Parlare di industria 4.0 non significa riprodurre vecchi modelli spacciandoli per nuovi, non si può pensare di impiegare i neet come paninari (che per carità va anche bene, ma non parliamo di innovazione!), bisogna investire in ricerca e sviluppo, rendere sempre più qualificate le persone presenti sul nostro territorio, mantenere saldo il rapporto tra Politecnico e aziende, costruire uguale sistema con l’Università di Torino, l’Università del Piemonte Orientale con le sue tre sedi, gli istituti tecnici e i licei. Come mette in evidenza la ricerca Orti di i-Com, il Piemonte è tra le Regioni italiane che più ha sofferto della crisi industriale, con 6033 stabilimenti in cassa integrazione. Spicca, però, per due caratteristiche: l’apertura internazionale con un saldo commerciale positivo e la spesa in attività di R&S, dove è al primo posto in Italia. Questa, però, va estesa anche per le mansioni che riteniamo più “basse”.
Le start up sono 484, dato molto positivo, ma inferiore alla media nazionale. La quasi totalità di queste si trova a Torino. Perché?
Abbiamo deciso di abbandonare due questioni importanti. Collegare in modo ottimale non solo le più grandi città italiane tra di loro, ma le province della nostra Regione con il capoluogo. Offrire servizi di collegamento ottimali, con condizioni di livello per poter lavorare, e migliorare la vita sui singoli territori con servizi adeguati, anche per quanto riguarda l’aspetto sanitario. Ingredienti necessari – insieme alla banda larga ovunque – per poter dislocare le proprie attività, per poter crescere in altri territori del Piemonte che hanno vocazioni economiche forti ma potenzialmente amplificabili (si pensi all’enogastronomia nelle Langhe e nel Roero, al tessile nel biellese, a tutti i nostri distretti industriali).
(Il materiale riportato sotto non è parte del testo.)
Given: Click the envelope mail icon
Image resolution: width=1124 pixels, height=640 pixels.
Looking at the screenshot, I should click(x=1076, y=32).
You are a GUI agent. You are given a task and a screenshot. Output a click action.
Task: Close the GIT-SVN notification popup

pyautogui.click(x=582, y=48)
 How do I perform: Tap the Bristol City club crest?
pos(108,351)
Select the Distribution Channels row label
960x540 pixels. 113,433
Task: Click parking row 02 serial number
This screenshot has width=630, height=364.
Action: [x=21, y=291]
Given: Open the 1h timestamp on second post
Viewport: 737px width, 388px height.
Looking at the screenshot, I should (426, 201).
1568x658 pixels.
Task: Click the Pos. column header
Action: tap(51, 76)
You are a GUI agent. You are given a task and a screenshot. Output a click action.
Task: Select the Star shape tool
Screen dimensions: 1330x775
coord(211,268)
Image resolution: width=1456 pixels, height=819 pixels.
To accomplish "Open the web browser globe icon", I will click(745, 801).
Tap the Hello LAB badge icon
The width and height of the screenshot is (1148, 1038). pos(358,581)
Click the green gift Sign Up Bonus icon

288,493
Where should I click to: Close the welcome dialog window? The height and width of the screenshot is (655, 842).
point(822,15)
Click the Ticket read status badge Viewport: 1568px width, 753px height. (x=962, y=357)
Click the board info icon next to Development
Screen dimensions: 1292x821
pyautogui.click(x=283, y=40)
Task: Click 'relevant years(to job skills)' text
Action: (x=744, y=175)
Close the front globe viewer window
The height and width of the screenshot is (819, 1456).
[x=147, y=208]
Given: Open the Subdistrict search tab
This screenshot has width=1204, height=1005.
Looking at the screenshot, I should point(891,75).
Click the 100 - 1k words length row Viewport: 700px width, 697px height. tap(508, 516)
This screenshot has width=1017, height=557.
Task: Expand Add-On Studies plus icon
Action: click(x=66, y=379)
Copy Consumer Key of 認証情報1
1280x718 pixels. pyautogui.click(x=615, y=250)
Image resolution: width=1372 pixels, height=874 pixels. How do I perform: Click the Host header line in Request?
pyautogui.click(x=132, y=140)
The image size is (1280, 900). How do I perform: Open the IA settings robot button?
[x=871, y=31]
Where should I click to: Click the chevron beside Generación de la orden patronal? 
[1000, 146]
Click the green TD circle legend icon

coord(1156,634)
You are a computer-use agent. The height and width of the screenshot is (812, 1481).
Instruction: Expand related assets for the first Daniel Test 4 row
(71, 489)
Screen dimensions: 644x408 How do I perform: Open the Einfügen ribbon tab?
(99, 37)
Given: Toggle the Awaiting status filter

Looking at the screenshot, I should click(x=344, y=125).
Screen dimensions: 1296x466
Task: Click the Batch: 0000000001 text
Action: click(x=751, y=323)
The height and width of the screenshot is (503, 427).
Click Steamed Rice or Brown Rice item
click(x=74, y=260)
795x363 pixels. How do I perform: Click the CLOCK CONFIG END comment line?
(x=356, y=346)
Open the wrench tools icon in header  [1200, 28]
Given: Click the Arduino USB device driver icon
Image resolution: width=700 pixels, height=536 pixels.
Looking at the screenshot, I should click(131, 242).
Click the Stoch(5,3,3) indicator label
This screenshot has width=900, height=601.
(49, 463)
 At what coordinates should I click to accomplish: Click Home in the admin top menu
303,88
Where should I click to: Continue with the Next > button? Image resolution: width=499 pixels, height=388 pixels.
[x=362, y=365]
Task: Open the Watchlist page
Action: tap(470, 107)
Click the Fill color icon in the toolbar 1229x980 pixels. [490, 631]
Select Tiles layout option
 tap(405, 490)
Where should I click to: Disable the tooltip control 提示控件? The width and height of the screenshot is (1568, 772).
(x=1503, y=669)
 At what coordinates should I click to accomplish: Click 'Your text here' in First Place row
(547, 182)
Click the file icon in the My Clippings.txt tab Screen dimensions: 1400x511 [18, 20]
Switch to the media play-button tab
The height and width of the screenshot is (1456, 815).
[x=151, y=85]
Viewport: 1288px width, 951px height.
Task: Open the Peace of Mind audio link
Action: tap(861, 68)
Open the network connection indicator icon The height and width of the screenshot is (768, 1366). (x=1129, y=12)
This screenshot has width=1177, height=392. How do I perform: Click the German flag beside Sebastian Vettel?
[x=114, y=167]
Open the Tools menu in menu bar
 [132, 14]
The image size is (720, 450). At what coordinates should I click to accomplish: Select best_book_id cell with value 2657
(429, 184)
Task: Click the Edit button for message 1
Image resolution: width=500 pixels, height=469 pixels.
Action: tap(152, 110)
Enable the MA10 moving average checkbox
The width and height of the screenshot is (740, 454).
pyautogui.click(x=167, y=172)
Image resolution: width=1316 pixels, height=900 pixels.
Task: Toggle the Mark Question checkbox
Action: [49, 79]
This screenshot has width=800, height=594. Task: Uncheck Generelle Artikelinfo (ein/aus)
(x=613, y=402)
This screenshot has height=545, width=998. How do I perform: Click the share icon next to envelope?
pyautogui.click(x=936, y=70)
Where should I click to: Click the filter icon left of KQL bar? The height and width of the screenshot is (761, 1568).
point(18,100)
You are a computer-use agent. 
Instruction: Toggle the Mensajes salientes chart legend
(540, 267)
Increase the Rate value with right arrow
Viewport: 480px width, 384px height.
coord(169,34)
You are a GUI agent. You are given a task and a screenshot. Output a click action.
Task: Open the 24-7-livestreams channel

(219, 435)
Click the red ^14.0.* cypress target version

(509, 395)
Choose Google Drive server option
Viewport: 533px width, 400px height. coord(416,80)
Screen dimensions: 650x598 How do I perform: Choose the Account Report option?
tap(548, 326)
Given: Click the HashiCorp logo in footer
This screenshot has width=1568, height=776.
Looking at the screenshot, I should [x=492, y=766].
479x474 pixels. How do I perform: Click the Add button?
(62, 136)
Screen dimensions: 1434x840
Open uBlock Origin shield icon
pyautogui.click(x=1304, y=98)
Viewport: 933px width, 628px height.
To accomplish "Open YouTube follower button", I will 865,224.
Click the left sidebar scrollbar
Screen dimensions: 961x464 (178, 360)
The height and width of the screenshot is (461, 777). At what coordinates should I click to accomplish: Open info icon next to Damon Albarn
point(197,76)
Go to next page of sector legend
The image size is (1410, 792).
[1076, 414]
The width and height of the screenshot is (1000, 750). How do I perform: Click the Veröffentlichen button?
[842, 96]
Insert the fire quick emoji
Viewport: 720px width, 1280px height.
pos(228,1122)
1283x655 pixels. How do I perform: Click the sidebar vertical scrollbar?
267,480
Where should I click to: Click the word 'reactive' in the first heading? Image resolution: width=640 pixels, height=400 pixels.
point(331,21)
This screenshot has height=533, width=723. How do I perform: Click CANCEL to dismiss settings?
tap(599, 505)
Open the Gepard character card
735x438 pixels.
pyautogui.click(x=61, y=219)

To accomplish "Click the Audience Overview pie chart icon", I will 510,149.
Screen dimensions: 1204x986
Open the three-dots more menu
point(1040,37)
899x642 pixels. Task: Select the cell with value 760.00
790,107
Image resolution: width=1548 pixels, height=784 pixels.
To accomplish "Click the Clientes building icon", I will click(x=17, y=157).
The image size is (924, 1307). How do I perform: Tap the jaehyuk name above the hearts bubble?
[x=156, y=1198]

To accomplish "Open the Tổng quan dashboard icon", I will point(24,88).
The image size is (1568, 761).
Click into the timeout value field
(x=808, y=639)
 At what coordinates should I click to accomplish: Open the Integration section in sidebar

Nel settennato 2014-2020, grazie alla politica di coesione, grazie all’Europa insomma, la Regione Piemonte riceve complessivamente quasi un miliardo di euro. Di questi 482 milioni sono fondi fesr che vanno a rafforzare la ricerca, lo sviluppo tecnologico, l’innovazione e la competitività delle piccole e medie imprese. I 436 miloni del Fse contribuiscono invece a promuovere occupazione, creare posti di lavoro e sostenere la mobilità dei lavoratori.
Qualche giorno fa ho lanciato un appello. La partita per l’approvazione del prossimo quadro finanziario pluriennale (attraverso il quale si fissano gli importi di spesa anno per anno e i settori strategici dell’UE) è tutta da giocare. Dobbiamo essere in prima linea tutti – politica, aziende, università, stakeholder – per proporre la visione che abbiamo del Piemonte per i prossimi sette anni e per quelli a venire.
Veniamo da anni in cui la dottrina egemone sembra essere stata quella dal retrogusto un po’ thatcheriano del “There is no alternative”. Voglio credere che le alternative ci siano e che sia importante lavorarci.
La politica si faccia sentire, facciamoci sentire tutti insieme.